At 5.30pm on Anzac Day, 2014 when Buxton confronted two women on Beaumont Street, Hamilton, produced a knife and said “Bags, ladies, please”, the 25-year-old had been in and out of jail and juvenile detention for a decade, and had an appalling criminal record.
But the NSW Court of Criminal Appeal on Monday quashed a Newcastle District Court judge’s maximum jail sentence of nine years and five months for the crime and imposed a maximum sentence of six years and five months jail term, after ruling the original sentence was manifestly excessive.
Two of the three appeal court judges found the District Court judge’s sentence overstated the seriousness of the Hamilton offence and gave insufficient regard to Buxton’s background, including that his adult illicit drug use stemmed from being given cannabis by his father at just five, and more serious drugs from 11.
The nine year and five month sentence was generally reserved for more serious offences armed robbery offences by people with criminal backgrounds similar to Buxton’s, Court of Criminal Appeal Justices Tom Bathurst and Michael Walton found.
Buxton was wearing a black hooded jumper when he approached the women, and produced a 15-20cm long knife when he was about a metre from them.
One of the women ran across the road screaming “Help” while the other threw her bag at Buxton before she also ran across the road.
Three men chased Buxton who dropped the woman’s bag and ran off. He was later picked up by police and charged.
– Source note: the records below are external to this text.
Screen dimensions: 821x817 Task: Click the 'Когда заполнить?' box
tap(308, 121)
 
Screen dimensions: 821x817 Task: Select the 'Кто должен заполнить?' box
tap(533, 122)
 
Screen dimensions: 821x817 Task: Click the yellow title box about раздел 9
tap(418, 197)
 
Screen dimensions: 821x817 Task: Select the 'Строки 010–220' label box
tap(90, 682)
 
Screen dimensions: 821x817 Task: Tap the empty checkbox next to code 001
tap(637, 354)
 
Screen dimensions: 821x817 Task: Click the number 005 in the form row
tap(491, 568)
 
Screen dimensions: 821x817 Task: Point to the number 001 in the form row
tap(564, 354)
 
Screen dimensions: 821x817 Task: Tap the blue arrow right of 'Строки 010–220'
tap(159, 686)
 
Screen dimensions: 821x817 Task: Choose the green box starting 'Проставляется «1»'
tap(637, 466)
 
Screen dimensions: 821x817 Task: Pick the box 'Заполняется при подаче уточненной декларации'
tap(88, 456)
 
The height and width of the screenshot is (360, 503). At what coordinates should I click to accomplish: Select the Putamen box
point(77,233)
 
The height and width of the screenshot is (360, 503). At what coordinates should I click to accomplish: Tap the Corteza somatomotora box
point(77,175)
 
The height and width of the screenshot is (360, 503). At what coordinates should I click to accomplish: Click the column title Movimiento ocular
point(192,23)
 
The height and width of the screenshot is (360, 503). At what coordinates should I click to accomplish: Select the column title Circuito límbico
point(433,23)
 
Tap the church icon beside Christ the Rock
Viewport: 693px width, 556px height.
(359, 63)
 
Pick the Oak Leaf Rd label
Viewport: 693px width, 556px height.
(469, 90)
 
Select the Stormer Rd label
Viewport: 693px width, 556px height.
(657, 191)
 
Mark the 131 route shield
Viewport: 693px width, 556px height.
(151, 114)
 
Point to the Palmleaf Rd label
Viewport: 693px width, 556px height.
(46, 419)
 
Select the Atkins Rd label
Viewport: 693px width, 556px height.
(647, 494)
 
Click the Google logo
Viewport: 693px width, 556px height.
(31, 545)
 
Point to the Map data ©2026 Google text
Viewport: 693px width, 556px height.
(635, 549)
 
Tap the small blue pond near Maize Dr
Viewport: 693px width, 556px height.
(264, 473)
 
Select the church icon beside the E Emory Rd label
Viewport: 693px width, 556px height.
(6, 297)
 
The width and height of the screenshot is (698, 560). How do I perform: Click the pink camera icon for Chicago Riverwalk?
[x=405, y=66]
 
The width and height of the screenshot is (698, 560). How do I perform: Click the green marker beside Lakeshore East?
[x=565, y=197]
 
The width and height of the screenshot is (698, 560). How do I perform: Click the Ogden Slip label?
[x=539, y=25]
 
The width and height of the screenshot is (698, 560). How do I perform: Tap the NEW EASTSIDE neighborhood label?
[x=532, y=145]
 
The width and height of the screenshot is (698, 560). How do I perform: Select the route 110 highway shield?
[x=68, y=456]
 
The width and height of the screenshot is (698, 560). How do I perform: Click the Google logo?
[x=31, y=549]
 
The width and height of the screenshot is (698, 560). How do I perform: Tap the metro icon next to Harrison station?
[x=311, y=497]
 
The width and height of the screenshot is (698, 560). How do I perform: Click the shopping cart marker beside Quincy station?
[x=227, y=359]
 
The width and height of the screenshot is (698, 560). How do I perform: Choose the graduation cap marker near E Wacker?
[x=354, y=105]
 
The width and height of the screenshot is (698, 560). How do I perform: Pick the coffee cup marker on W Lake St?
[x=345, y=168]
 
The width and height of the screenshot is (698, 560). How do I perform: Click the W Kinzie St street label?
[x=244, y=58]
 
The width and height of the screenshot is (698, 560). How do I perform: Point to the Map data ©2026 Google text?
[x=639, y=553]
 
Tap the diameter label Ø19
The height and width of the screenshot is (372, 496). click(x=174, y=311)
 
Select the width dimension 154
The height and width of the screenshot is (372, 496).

He was on parole when he attempted the bag-snatching, after three years’ jail for an aggravated robbery on a train in which a man was stabbed in the stomach.
The court heard Buxton started offending when he was 15, and had three armed robbery convictions on his record.
He also had serious drug-related mental health issues and posed a “significant risk to the community” because of an inability to understand his hopes of living a “lawful lifestyle” was not possible because of a cycle of illicit drug use and criminal offences.
During sentencing in 2015 Newcastle District Court Judge Peter Berman said both Buxton and the community would benefit if he gave up his “life of drugs”.
Justices Bathurst and Walton said it was significant that Buxton was introduced to drugs at just five years of age and experienced significant emotional neglect as a child.
Buxton’s earliest release date is April, 2018.